Members of a board of directors of an acquiring or selling company are faced with challenges and special considerations during the entire process of the deal. These challenges and considerations may even differ depending on facts surrounding the deal or even the business of the parties (i.e. whether the board is defending a hostile bid or selling to a private equity firm). Regardless of the deal, there are certain questions that all directors must face and thus receive most of the attention. These questions focus around the following:
- What is the right price?
- What are my duties?
- What are the conflicts?
However, when determining whether a merger or acquisition is in the best interests of the corporation and shareholders, directors should consider two key areas that are often overlooked:
- Culture of the Organizations
The Board’s Roles in Integration
In today’s world where more and more mergers and acquisitions are facing scrutiny from shareholders and investors, directors at the beginning need to actively analyze not only the “why”, but more importantly the “how” of the transaction, including how the companies will be integrated.
The board has a duty to oversee the integration of the combined entities and ensure that the acquirer has a well-thought plan for integration to begin immediately after the transaction closes. To ensure the best chance of success for the new combined entity, both management and the board should consider such integration plans even before the transaction is approved.
This plan should be reviewed by the board to confirm that the benefits considered by the board when making its decision to approve the transaction (i.e. the synergies of the two organizations) will be fully realized post-closing. Failure to do so could result in a deal that doesn’t accomplish its financial objectives and may expose the board to questions and liability.
In assessing any integration plan, the board needs to identify the leaders of the combined entities and more importantly, their roles and responsibilities as well as benchmarks to be achieved after the integration. Depending on the size of the merger or acquisition, the plan should consider the creation of an integration committee to oversee the process.
Directors should ask to review the integration plan and determine who is accountable for its implementation. If a plan has not yet been developed, this request will help the deal makers to focus on the “how” of the deal. If a plan has been developed it will likely cover a list of actions necessary after the close of the transaction, a communication plan with customers, clients, employees, and the plan for new company to add value from the acquisition in the form of cost savings or increased revenues.
As with any transaction, the board should carefully consider how the acquisition will help to reduce costs and increase revenues to maximize shareholder value. It is likely no surprise that a fair percentage of mergers and acquisitions do not succeed. Reasons for such failures include overpaying for the target, not fully understanding the target, and a clash of cultures. Still, even if the purchase price is adequate and the cultures mesh, a failure to plan for the integration process can result in a failed transaction.

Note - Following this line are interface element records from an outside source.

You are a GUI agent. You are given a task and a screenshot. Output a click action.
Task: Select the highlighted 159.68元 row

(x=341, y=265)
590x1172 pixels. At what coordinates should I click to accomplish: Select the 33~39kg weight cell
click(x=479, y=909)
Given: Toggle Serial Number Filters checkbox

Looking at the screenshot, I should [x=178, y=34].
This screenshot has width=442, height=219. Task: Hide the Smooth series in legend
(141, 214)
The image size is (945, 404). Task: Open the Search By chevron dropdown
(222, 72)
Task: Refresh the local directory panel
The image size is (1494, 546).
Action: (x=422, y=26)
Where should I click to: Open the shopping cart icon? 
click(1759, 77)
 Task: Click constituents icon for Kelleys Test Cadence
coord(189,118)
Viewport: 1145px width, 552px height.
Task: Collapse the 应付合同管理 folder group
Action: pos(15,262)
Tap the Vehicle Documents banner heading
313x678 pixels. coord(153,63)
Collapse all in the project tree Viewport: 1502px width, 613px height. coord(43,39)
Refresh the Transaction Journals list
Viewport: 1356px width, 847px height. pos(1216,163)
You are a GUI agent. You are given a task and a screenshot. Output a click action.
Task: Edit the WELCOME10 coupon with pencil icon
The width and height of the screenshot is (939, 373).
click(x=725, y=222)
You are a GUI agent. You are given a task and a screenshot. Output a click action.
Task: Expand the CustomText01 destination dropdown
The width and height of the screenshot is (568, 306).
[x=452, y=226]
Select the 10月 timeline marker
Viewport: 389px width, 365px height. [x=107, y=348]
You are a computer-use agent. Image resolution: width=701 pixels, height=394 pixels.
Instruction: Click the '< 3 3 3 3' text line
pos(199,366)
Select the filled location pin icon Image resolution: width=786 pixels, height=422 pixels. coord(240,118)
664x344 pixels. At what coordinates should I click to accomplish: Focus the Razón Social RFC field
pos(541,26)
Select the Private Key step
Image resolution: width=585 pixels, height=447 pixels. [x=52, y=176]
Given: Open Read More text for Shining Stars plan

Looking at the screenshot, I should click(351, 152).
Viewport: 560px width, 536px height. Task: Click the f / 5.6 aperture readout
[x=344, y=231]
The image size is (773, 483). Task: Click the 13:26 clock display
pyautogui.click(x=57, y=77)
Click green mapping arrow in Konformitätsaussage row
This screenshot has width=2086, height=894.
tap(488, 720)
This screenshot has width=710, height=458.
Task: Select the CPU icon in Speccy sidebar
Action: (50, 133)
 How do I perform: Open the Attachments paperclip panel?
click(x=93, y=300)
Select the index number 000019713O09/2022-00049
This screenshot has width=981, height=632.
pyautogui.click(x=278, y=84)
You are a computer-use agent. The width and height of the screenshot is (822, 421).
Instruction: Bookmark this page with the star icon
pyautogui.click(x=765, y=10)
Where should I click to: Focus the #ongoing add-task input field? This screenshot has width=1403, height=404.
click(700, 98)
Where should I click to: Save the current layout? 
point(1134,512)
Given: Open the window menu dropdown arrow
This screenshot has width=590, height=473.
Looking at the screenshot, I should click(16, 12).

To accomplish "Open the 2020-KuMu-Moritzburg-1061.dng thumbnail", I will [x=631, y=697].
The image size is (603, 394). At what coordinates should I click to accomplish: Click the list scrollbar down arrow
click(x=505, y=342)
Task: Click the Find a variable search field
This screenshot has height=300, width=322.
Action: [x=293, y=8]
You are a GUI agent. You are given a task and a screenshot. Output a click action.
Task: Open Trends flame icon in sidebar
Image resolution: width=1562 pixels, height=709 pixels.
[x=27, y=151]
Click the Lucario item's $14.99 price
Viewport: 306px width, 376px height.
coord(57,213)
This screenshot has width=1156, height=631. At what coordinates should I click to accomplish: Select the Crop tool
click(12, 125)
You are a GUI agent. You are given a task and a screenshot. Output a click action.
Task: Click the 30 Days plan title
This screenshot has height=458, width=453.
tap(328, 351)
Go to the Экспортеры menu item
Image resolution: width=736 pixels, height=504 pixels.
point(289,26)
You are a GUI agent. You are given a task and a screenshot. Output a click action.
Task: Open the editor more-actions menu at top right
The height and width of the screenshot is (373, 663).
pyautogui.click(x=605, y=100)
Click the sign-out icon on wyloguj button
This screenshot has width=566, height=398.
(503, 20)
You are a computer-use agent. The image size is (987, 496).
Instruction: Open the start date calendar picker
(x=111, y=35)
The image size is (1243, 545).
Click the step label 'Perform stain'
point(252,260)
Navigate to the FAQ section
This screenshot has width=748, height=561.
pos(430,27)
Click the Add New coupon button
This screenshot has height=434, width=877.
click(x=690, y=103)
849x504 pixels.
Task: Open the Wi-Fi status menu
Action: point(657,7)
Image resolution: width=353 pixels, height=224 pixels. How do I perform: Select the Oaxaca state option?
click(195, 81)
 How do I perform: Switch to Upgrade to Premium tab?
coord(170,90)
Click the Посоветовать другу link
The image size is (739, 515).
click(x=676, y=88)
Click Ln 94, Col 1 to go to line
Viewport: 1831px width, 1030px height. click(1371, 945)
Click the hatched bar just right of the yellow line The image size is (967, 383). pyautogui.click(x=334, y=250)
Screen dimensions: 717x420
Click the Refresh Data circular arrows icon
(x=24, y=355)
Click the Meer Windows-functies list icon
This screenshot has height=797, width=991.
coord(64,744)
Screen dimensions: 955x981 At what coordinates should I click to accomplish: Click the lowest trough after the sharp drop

To protect itself, and help maximize the value of the new entity, the board needs to look beyond the “why” and analyze the integration plan and work with a process that preserves the business judgment rule to provide itself with the most protection. This includes the use of a special committee, reliance upon detailed strategic plans, and spending a considerable amount of time deliberating the acquisition thoroughly.
The Board’s Role in Assessing the Culture of the Organizations
As part of understanding the “how” of the transaction, one element the board is sure to face is assessing “how” the cultures of the two organizations will mesh together. Simply put, the board should consider how the culture of the target company may differ from that of the acquirer, including what must be done on a going forward basis to ensure a successful combination of the two organizations. This analysis helps illustrate for the board potential risks with the transactions and identify what will need to be monitored during the integration process to ensure the long-term viability of the combined entity.
A company’s culture influences its long term financial performance and success. Given its direct impact on performance, the board should consider oversight of culture as part of its duties, especially when assessing the culture of entities that the board is considering acquiring or merging.
In assessing the culture of the two organizations, the board will need to determine whether there is a proper fit. Differing cultures does not necessarily mean that two organizations will not succeed as a combined entity, but it does create greater risk of failure. This assessment by the board will help build on the differences that led to the target’s success and understand the risk associated with combining the two cultures so a plan can be developed early on in the process to promote success. Without fully knowing and understanding the cultures of the target company and the acquirer, the combined entity may start off on the wrong track and may never be able to get back on track.
The Board Needs to Focus the Vision of the Transaction
It is important to remember that in any transaction, the board sets the tone and therefore it is crucial to focus on what information it will need to make a decision. This requires having the vision to consider and address up front not only “why” a merger or acquisition makes sense for an organization, but also “how” the merger or acquisition will succeed. Specifically, boards should pay close attention to how close the cultural fit of the two organizations is; the impact of the two entities going forward; what it will take for the combined entity to survive; and how to measure the integration early on in the process so necessary adjustments may be made and the combined entity is given the best chance for success.